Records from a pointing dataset
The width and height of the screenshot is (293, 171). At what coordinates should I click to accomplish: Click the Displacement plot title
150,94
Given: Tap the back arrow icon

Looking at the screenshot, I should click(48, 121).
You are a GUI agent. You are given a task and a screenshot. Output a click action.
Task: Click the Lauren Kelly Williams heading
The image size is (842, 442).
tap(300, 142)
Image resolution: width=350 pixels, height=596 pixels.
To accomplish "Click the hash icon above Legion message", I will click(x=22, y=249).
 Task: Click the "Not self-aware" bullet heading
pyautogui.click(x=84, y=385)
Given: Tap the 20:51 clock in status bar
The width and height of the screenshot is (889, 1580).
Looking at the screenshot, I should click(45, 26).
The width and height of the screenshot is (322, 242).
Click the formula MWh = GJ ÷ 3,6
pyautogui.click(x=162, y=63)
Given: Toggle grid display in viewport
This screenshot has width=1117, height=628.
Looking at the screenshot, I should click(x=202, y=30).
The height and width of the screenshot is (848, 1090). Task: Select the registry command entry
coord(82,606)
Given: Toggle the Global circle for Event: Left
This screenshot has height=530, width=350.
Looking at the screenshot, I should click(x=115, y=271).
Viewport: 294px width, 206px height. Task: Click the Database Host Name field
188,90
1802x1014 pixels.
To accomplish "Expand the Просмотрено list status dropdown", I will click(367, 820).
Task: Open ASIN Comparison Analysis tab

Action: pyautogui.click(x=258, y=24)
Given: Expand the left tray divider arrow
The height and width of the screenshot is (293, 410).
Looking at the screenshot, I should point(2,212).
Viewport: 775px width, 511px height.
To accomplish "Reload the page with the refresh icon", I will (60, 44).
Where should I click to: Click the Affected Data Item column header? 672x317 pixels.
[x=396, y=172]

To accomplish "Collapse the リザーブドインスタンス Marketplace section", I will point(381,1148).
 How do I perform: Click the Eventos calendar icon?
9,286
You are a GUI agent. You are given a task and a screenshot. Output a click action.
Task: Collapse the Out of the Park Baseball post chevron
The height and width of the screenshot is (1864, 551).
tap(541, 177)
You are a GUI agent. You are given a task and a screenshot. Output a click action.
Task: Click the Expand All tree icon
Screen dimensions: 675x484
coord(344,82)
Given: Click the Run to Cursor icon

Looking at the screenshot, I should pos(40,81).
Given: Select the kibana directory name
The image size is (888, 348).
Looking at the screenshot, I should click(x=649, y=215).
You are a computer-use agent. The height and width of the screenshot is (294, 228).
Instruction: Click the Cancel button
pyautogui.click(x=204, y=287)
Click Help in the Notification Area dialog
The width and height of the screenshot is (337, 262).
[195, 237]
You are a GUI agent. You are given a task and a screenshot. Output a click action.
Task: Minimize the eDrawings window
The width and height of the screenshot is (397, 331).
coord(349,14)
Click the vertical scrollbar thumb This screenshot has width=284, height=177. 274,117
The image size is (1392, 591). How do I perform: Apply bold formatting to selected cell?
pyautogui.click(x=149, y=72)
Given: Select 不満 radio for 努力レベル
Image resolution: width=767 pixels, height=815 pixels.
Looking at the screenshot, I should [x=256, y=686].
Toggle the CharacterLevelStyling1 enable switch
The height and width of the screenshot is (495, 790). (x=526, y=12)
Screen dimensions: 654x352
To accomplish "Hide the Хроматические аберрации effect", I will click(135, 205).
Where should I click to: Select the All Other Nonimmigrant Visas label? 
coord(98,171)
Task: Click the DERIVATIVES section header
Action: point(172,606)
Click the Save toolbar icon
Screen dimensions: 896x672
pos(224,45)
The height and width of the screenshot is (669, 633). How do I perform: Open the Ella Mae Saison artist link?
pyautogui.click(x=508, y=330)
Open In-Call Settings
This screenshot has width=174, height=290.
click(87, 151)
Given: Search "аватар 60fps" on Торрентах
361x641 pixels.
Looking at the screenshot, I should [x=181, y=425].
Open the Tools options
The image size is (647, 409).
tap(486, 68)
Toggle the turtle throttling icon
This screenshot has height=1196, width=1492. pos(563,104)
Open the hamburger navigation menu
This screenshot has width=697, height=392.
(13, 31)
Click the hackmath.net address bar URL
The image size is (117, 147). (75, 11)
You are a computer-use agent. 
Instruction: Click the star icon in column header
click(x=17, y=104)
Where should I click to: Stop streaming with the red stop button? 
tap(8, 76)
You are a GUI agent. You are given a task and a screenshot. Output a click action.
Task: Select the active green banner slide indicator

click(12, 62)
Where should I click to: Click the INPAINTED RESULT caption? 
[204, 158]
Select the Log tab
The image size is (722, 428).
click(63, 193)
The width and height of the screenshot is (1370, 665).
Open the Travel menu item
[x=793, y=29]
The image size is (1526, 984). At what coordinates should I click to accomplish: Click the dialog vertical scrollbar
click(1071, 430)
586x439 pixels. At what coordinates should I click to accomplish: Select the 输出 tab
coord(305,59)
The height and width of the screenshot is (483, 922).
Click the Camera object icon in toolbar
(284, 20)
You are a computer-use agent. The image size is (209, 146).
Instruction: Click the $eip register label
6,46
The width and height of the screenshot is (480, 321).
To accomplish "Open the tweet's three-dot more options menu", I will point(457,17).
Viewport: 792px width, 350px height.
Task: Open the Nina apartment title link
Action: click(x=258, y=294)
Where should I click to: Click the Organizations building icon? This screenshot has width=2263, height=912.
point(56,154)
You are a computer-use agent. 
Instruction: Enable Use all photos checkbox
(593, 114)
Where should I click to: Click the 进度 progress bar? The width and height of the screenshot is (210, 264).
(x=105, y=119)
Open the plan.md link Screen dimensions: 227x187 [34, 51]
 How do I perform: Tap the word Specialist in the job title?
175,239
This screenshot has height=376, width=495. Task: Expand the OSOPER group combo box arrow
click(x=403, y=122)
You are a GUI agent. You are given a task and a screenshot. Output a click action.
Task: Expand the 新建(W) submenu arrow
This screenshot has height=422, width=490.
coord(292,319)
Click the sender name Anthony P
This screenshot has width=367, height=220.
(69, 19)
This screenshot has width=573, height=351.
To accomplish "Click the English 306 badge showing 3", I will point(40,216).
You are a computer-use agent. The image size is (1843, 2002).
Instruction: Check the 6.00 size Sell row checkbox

What is being asked
Reproduce the listing above with every occurrence of "GUI agent" renamed to "interface agent", leaving all other text unchanged.

The output
The width and height of the screenshot is (293, 171). At what coordinates should I click to accomplish: Click the Displacement plot title
150,94
Given: Tap the back arrow icon

Looking at the screenshot, I should click(48, 121).
You are a interface agent. You are given a task and a screenshot. Output a click action.
Task: Click the Lauren Kelly Williams heading
The image size is (842, 442).
tap(300, 142)
Image resolution: width=350 pixels, height=596 pixels.
To accomplish "Click the hash icon above Legion message", I will click(x=22, y=249).
 Task: Click the "Not self-aware" bullet heading
pyautogui.click(x=84, y=385)
Given: Tap the 20:51 clock in status bar
The width and height of the screenshot is (889, 1580).
Looking at the screenshot, I should click(45, 26).
The width and height of the screenshot is (322, 242).
Click the formula MWh = GJ ÷ 3,6
pyautogui.click(x=162, y=63)
Given: Toggle grid display in viewport
This screenshot has width=1117, height=628.
Looking at the screenshot, I should click(x=202, y=30).
The height and width of the screenshot is (848, 1090). Task: Select the registry command entry
coord(82,606)
Given: Toggle the Global circle for Event: Left
This screenshot has height=530, width=350.
Looking at the screenshot, I should click(x=115, y=271).
Viewport: 294px width, 206px height. Task: Click the Database Host Name field
188,90
1802x1014 pixels.
To accomplish "Expand the Просмотрено list status dropdown", I will click(367, 820).
Task: Open ASIN Comparison Analysis tab

Action: pyautogui.click(x=258, y=24)
Given: Expand the left tray divider arrow
The height and width of the screenshot is (293, 410).
Looking at the screenshot, I should point(2,212).
Viewport: 775px width, 511px height.
To accomplish "Reload the page with the refresh icon", I will (60, 44).
Where should I click to: Click the Affected Data Item column header? 672x317 pixels.
[x=396, y=172]

To accomplish "Collapse the リザーブドインスタンス Marketplace section", I will point(381,1148).
 How do I perform: Click the Eventos calendar icon?
9,286
You are a interface agent. You are given a task and a screenshot. Output a click action.
Task: Collapse the Out of the Park Baseball post chevron
The height and width of the screenshot is (1864, 551).
tap(541, 177)
You are a interface agent. You are given a task and a screenshot. Output a click action.
Task: Click the Expand All tree icon
Screen dimensions: 675x484
coord(344,82)
Given: Click the Run to Cursor icon

Looking at the screenshot, I should pos(40,81).
Given: Select the kibana directory name
The image size is (888, 348).
Looking at the screenshot, I should click(x=649, y=215).
You are a computer-use agent. The height and width of the screenshot is (294, 228).
Instruction: Click the Cancel button
pyautogui.click(x=204, y=287)
Click Help in the Notification Area dialog
The width and height of the screenshot is (337, 262).
[195, 237]
You are a interface agent. You are given a task and a screenshot. Output a click action.
Task: Minimize the eDrawings window
The width and height of the screenshot is (397, 331).
coord(349,14)
Click the vertical scrollbar thumb This screenshot has width=284, height=177. 274,117
The image size is (1392, 591). How do I perform: Apply bold formatting to selected cell?
pyautogui.click(x=149, y=72)
Given: Select 不満 radio for 努力レベル
Image resolution: width=767 pixels, height=815 pixels.
Looking at the screenshot, I should [x=256, y=686].
Toggle the CharacterLevelStyling1 enable switch
The height and width of the screenshot is (495, 790). (x=526, y=12)
Screen dimensions: 654x352
To accomplish "Hide the Хроматические аберрации effect", I will click(135, 205).
Where should I click to: Select the All Other Nonimmigrant Visas label? 
coord(98,171)
Task: Click the DERIVATIVES section header
Action: point(172,606)
Click the Save toolbar icon
Screen dimensions: 896x672
pos(224,45)
The height and width of the screenshot is (669, 633). How do I perform: Open the Ella Mae Saison artist link?
pyautogui.click(x=508, y=330)
Open In-Call Settings
This screenshot has width=174, height=290.
click(87, 151)
Given: Search "аватар 60fps" on Торрентах
361x641 pixels.
Looking at the screenshot, I should [x=181, y=425].
Open the Tools options
The image size is (647, 409).
tap(486, 68)
Toggle the turtle throttling icon
This screenshot has height=1196, width=1492. pos(563,104)
Open the hamburger navigation menu
This screenshot has width=697, height=392.
(13, 31)
Click the hackmath.net address bar URL
The image size is (117, 147). (75, 11)
You are a computer-use agent. 
Instruction: Click the star icon in column header
click(x=17, y=104)
Where should I click to: Stop streaming with the red stop button? 
tap(8, 76)
You are a interface agent. You are given a task and a screenshot. Output a click action.
Task: Select the active green banner slide indicator

click(12, 62)
Where should I click to: Click the INPAINTED RESULT caption? 
[204, 158]
Select the Log tab
The image size is (722, 428).
click(63, 193)
The width and height of the screenshot is (1370, 665).
Open the Travel menu item
[x=793, y=29]
The image size is (1526, 984). At what coordinates should I click to accomplish: Click the dialog vertical scrollbar
click(1071, 430)
586x439 pixels. At what coordinates should I click to accomplish: Select the 输出 tab
coord(305,59)
The height and width of the screenshot is (483, 922).
Click the Camera object icon in toolbar
(284, 20)
You are a computer-use agent. The image size is (209, 146).
Instruction: Click the $eip register label
6,46
The width and height of the screenshot is (480, 321).
To accomplish "Open the tweet's three-dot more options menu", I will point(457,17).
Viewport: 792px width, 350px height.
Task: Open the Nina apartment title link
Action: click(x=258, y=294)
Where should I click to: Click the Organizations building icon? This screenshot has width=2263, height=912.
point(56,154)
You are a computer-use agent. 
Instruction: Enable Use all photos checkbox
(593, 114)
Where should I click to: Click the 进度 progress bar? The width and height of the screenshot is (210, 264).
(x=105, y=119)
Open the plan.md link Screen dimensions: 227x187 [34, 51]
 How do I perform: Tap the word Specialist in the job title?
175,239
This screenshot has height=376, width=495. Task: Expand the OSOPER group combo box arrow
click(x=403, y=122)
You are a interface agent. You are given a task and a screenshot. Output a click action.
Task: Expand the 新建(W) submenu arrow
This screenshot has height=422, width=490.
coord(292,319)
Click the sender name Anthony P
This screenshot has width=367, height=220.
(69, 19)
This screenshot has width=573, height=351.
To accomplish "Click the English 306 badge showing 3", I will point(40,216).
You are a computer-use agent. The image size is (1843, 2002).
Instruction: Check the 6.00 size Sell row checkbox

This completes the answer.